By Michael Denenga & Ziyanda Ntshona, Partners at Webber Wentzel
The AVCA conference in Senegal highlighted a number of themes, such as the effects of Covid, intentional investing and inclusivity
It was a wonderful experience connecting in person with members of Africa’s private equity (PE) industry again at the African Venture Capital Association (AVCA) conference held in Dakar from 25 – 28 April 2022.
The African PE Industry has shown great resilience during the pandemic. This is supported by the AVCA 2021 African Private Capital Report, which shows that private capital fundraising in Africa last year reached record levels of USD 4.4 billion, with a record 429 investments being made. Many lessons were learnt during this post-Covid resurgence. There were casualties, but the general consensus is that those fund managers that have survived have emerged in a far stronger position, which is good for the industry.
A key take away is that efficient portfolio construction has become more critical than ever before. Managers that can create a balanced portfolio and ensure they include companies from resilient sectors, such as food security, healthcare, and ICT, will stand a better chance of surviving not only pandemics but any future financial crisis.
We cannot mention a post-Covid resurgence without acknowledging the contribution by DFIs that have continued to invest strongly in Africa’s private equity industry. This is expected to continue in future and is clearly driving the growth of the industry.
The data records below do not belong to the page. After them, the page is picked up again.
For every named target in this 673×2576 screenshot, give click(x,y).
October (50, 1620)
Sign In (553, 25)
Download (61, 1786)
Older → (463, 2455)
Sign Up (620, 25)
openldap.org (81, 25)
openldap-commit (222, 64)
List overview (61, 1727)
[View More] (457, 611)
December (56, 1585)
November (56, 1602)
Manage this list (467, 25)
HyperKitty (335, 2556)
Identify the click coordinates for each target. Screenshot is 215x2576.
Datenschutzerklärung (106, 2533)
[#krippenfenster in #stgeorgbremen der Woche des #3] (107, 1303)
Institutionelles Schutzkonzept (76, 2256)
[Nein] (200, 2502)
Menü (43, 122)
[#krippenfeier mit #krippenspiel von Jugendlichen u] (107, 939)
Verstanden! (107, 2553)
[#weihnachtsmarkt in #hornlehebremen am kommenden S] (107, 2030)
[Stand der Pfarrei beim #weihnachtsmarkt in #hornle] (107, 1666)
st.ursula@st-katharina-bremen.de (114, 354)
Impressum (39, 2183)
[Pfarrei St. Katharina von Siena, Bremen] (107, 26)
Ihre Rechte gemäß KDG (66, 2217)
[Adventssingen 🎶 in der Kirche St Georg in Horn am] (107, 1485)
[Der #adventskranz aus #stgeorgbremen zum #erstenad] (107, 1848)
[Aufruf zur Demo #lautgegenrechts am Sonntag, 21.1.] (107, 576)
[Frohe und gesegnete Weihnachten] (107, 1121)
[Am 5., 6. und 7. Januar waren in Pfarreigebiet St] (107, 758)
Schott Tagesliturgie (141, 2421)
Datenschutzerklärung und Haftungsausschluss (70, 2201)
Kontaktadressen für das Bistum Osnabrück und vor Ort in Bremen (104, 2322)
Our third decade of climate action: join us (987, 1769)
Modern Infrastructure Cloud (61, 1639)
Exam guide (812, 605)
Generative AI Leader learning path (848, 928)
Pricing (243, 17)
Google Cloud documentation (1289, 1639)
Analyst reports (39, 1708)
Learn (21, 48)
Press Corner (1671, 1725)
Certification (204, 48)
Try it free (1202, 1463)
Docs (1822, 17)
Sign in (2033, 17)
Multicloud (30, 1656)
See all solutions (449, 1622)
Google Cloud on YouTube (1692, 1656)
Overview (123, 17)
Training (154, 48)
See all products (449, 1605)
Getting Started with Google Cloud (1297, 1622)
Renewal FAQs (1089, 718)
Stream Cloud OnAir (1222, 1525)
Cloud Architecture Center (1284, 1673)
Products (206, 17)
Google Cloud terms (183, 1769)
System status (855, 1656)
However, concern was raised about the industry’s reliance on DFIs, and several managers are actively targeting and attracting local pension fund investment as an alternate and sustainable source of funds.
The challenges pension funds experience in investing in private equity are well ventilated, however, in future we expect African institutional investors will collaborate in investments, for instance by sharing due diligence and other costs to spread the investment risk.
As expected, ESG was topical. As a result of the prevalence of DFI investment on the continent and their strict ESG requirements, it is not surprising that African funds are more advanced than global PE funds as far as ESG policies and protocols are concerned. In line with the ESG movement, we expect DFIs will allocate more funds to ESG-compliant fund managers. Climate funds will remain great candidates for a large part of that allocation, but inclusivity will also be a focus. One in four entrepreneurs in Africa is a woman, therefore investors see this as a huge opportunity.
West Africa certainly captured the imagination. Last year, West Africa took a 33% share of deals by volume. This represented a marked increase for West African investments.
Underlying all the discussions was the recurring theme of “intention”. African fund managers must be intentional about inclusivity (which includes diversity) and practically consider ways they can extract value from diverse teams (gender and localisation included); be intentional in creating a diverse portfolio; be intentional about their unique contribution to impact investments; and have practical intent about exits.
In summary, 2021 was a record-breaking year for private equity on the continent. The PE industry’s resilience and outperformance brings much-needed optimism. We are hopeful that the industry will thrive beyond 2022, and this will probably be anchored by the ICT, healthcare, infrastructure, and consumer sectors. This will be spurred on by regional co-ordination and initiatives such as the much anticipated and welcomed African Continental Free Trade Area. It will be interesting to see if these themes and optimism carry through to the SAVCA conference at the end of May.